Opinion: Fuel prices

POSTED: 06/20/11 12:59 PM

We received a call about the figures GEBE’s Steve Duzanson quoted in yesterday’s front page article. Our reader doubted their accuracy.

Duzanson indicated that two years ago GEBE paid $330 per ton for heavy fuel oil, and that this price has gone up to $760 today. The fuel clause addition to consumer bills followed this price development and jumped from 23 to 56 cents.

Checking these figures with an independent source, we learned the following. The median price for heavy fuel oil in 2009 was $1.49 per gallon. That comes by our own calculation down to roughly $393 per ton (one thousand liters).

The median price during the same period this year is $2.58 per gallon, or roughly $681 (1,225.80 guilders) per ton.

Our reader also doubted a statement by GEBE managing director William Brooks that crude oil prices in 1960 stood at $2.65. The reader said he had never heard of such prices. They were, we learned, not that low, but they were not much higher either. According to Inflation.com, a website that tracks oil prices and adjusts them for inflation, crude oil cost $2.91 per barrel in 1960; adjusted for inflation in 2011 prices that comes down to $22.15.
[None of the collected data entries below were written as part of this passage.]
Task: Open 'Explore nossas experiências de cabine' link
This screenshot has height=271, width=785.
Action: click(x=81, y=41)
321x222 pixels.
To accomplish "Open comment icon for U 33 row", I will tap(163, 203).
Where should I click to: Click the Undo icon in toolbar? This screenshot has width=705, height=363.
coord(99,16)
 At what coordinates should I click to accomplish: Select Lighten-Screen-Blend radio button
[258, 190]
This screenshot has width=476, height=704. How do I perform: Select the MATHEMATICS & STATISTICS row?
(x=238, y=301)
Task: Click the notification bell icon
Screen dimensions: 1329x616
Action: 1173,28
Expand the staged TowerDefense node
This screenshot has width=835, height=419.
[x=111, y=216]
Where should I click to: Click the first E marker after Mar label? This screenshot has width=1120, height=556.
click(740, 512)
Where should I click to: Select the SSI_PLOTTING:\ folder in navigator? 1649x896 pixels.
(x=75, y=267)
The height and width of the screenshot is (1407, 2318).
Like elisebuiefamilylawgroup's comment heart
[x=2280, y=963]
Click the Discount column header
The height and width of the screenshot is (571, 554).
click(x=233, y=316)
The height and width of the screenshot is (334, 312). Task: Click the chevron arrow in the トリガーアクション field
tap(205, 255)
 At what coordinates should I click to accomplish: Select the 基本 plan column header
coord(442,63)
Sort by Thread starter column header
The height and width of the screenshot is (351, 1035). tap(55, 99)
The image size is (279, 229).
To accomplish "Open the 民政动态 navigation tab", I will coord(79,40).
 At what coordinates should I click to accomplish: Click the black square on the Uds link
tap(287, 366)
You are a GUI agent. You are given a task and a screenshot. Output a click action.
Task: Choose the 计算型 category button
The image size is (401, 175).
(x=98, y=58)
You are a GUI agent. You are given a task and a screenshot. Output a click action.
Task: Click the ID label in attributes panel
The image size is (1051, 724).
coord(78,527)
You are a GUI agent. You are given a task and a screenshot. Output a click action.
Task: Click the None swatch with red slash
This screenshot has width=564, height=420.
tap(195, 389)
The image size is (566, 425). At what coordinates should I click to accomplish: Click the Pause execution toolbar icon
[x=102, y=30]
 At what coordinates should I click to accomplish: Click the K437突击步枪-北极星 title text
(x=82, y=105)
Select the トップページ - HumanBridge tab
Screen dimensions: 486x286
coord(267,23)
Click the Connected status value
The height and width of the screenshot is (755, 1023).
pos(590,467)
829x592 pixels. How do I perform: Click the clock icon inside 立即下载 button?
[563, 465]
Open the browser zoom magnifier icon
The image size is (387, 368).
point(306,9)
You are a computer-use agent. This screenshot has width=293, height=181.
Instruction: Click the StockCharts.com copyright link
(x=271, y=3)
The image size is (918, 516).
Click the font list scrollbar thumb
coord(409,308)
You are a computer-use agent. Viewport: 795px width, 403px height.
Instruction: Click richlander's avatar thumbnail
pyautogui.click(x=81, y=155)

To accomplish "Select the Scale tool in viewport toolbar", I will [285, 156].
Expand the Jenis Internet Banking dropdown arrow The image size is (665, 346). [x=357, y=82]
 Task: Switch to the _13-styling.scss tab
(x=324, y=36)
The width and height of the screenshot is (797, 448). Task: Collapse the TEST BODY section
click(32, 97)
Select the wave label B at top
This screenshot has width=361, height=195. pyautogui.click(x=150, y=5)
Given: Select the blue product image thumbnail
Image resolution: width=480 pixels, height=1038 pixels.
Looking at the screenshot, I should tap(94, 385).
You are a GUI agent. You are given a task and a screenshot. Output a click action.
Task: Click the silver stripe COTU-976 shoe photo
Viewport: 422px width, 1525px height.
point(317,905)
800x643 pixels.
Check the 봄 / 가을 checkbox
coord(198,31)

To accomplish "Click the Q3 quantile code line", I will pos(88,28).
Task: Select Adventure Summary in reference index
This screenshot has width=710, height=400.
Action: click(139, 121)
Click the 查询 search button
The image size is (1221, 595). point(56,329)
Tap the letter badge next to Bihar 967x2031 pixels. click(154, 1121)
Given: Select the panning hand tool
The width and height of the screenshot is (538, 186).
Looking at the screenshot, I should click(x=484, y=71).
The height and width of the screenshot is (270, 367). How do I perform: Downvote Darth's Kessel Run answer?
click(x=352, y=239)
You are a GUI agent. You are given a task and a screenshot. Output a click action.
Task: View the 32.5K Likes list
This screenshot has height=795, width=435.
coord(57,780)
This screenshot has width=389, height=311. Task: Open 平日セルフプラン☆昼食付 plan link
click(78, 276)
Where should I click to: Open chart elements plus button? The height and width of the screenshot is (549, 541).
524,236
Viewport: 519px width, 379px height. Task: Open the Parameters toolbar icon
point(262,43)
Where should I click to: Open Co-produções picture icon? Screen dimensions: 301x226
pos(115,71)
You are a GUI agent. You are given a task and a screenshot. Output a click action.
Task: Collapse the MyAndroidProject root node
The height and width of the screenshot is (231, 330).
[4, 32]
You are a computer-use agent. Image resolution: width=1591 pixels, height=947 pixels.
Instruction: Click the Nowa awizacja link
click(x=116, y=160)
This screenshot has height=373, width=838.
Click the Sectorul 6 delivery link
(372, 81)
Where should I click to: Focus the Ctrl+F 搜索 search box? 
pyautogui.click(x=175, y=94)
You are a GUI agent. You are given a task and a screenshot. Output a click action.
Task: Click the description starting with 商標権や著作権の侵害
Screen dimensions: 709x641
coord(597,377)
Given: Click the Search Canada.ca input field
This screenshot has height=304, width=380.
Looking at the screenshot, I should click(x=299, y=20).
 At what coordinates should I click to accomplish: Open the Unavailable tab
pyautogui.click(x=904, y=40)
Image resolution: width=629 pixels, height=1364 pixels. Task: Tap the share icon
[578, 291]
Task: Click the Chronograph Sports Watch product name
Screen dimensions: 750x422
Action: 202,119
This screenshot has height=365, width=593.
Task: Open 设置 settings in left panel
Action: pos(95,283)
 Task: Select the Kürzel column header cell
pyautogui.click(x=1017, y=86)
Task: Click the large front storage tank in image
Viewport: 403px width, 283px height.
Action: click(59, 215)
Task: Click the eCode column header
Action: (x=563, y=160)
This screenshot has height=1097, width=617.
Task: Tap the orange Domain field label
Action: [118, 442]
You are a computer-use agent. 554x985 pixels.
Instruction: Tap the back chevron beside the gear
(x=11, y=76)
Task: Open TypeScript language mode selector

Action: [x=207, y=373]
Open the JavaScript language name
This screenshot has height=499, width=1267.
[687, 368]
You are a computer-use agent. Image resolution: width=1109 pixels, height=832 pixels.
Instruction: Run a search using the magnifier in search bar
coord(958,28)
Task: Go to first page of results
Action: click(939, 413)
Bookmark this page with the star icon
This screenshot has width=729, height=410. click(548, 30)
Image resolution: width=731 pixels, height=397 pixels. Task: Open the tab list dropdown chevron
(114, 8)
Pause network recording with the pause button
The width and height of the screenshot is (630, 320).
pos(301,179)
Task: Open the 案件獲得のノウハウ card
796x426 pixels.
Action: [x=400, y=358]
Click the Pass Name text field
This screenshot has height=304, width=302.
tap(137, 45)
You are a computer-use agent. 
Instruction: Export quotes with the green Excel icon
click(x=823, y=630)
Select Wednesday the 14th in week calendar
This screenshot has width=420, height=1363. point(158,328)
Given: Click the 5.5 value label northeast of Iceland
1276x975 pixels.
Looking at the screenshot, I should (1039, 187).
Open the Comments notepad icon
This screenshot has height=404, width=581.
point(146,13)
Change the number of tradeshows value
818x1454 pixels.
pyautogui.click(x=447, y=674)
The fuel clause GEBE is entitled to apply is based on a price of 45 guilders ($25) per ton. For every guilder the price is higher or lower, the company applies a factor of 0.000425 per kilowatt of electricity.

Therefore, based on the current median price, the fuel clause ought to be 50.3 cents per kilowatt. That’s a tad lower than the number Steve Duzanson gave on Thursday, but the principle is clear.

What still has to be explained to consumers however is how in the new tariff structure the cost of fuel will be translated in a charge per kilowatt. That way, consumers will be able to check for themselves whether they are being treated fairly, or that they are being taken for a ride.